Вот они! Минин с любовью вглядывается в суровые загорелые лица.
Не так уж теперь страшен воевода! На свою силу воеводе уже не приходится надеяться. Остается ему одно: положиться «на волю божию». Против мужицкой силы один не пойдешь, а на городовых стрельцов тоже надежда слаба. Алябьев сам выбился из низов. Знает, как стать народу поперек!
Вот уж не только Илья Пророк, но и Казанская, и Предтеченская, и другие окрестные церкви забили в колокола.
Рослый парень нес подобие знамени. Шел он важно, без шапки, с гордостью посматривая по сторонам. Настоящий боец! Кузьма поравнялся с ним, спросил, чей он.
— Смоленский… Бежал из крепости, а звать Гаврилкой, — не поворачивая головы, скороговоркой ответил парень.
— Стрелять умеешь?
— Могу. Из пушки, пищали и из лука.
— Добро пожаловать! — обрадовался Минин. — Таких нам и надо.
Похвала не смутила парня. Его лицо оставалось деловито — серьезным.
Посадские, заслышав колокола, опрометью выбежали из своих домишек. Не пожар ли? Тут были и степенные «лутчие» (купцы), усердно крестившиеся, не считавшие достойным для себя без особой надобности отходить более чем на три шага от ворот. Тут были босоногие бабы и девки в одних сарафанах на голом теле, беспричинно смеявшиеся, и мальчишки, с особым азартом под колокольный звон гонявшиеся за гусями и курами по пыльной дороге… Кто мог, все вышли на улицу, с любопытством и робостью рассматривая великое скопище вооруженных мужиков, впереди которых шел сам староста Кузьма Минин. Всех охватило радостное возбуждение в ожидании чего-то важного, большого, близкого и нужного народу.
* * *
Весь следующий день Ока оглашалась стуком топоров и молотков. В пустых соляных сараях на берегу шла работа. Дружно разносились песни арзамасских беглецов.

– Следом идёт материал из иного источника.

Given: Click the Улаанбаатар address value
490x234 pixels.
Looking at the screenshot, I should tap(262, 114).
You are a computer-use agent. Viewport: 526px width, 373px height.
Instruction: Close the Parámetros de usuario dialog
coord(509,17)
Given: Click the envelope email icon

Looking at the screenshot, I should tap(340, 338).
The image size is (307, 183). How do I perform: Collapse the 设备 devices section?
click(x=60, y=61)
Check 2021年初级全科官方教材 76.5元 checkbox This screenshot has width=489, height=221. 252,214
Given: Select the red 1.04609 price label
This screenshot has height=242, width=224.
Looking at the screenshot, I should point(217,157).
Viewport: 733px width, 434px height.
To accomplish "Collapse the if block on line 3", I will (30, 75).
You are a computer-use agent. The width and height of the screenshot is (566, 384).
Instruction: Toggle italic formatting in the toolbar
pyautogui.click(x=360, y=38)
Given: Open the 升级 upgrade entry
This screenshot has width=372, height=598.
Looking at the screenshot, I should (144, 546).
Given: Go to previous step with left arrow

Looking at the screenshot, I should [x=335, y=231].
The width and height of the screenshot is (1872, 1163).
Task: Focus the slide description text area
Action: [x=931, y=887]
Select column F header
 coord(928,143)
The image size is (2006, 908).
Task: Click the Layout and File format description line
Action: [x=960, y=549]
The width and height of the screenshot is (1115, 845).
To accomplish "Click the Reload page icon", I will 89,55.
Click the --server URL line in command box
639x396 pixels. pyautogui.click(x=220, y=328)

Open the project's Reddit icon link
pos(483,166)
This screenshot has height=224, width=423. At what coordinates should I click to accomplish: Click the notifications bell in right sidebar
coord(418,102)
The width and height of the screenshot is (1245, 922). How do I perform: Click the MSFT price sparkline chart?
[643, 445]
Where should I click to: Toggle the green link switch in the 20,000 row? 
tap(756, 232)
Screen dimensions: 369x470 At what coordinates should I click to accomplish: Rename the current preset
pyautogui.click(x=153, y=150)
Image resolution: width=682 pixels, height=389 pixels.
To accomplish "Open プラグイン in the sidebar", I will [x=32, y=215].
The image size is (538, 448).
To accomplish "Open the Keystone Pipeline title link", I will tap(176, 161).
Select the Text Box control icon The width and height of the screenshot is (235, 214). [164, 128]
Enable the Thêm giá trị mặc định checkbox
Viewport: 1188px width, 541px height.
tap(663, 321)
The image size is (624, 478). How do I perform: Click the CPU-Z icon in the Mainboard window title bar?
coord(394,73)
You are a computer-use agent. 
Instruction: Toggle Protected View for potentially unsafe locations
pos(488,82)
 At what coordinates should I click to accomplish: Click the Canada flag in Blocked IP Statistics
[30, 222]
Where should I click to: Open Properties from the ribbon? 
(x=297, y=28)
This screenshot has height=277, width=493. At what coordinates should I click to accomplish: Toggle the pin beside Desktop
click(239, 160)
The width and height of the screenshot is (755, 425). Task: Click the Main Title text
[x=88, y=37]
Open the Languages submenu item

Собирался король на святую Русь
Со всеми панами, со всеми пановичами,
Со любезным своим шурином с Вороновичем,
Поутру спать ложился,
К полуночи пробудился.
Кровушкой умылся…
Кузьма бегал из одного барака в другой, воодушевляя плотников, готовивших нары. С острова напротив соляных рядов в завознях переправлялось сено. Кузнец Яичное Ухо с товарищами набивал тюфяки. Да и не один это кузнец, — многие посадские помогали пришельцам устраивать их жилище. По Ямскому взвозу непрерывно спускались телеги на берег Оки с мешками хлеба, пожертвованного именитыми нижегородскими хлеботорговцами. Кузьму начали слушать. Он напугал: народ, мол, голодный, обозленный, не ровен час, взбунтуется, тогда хуже будет! Лучше сами по доброй воле давайте! Нижегородские «лутчие» тем только и спасались в эти тревожные годы, что умели вовремя раскошеливаться. Так и тут. Бездомовные люди потянулись в Нижний. Шли и с низов и с верхов, и поодиночке и партиями. Пока в Нижнем хлеба хватает. Запасено изрядно. Чего же ради скупиться?! «Демон с ними, пускай едят!»
Помолившись о своем здоровье, ходили купцы в сараи к мужикам, давали свои советы, вели душеспасительные беседы с пришельцами, имея тайную мысль смягчить их.
Кузьме удалось добиться снисхождения к беглым и у воеводы.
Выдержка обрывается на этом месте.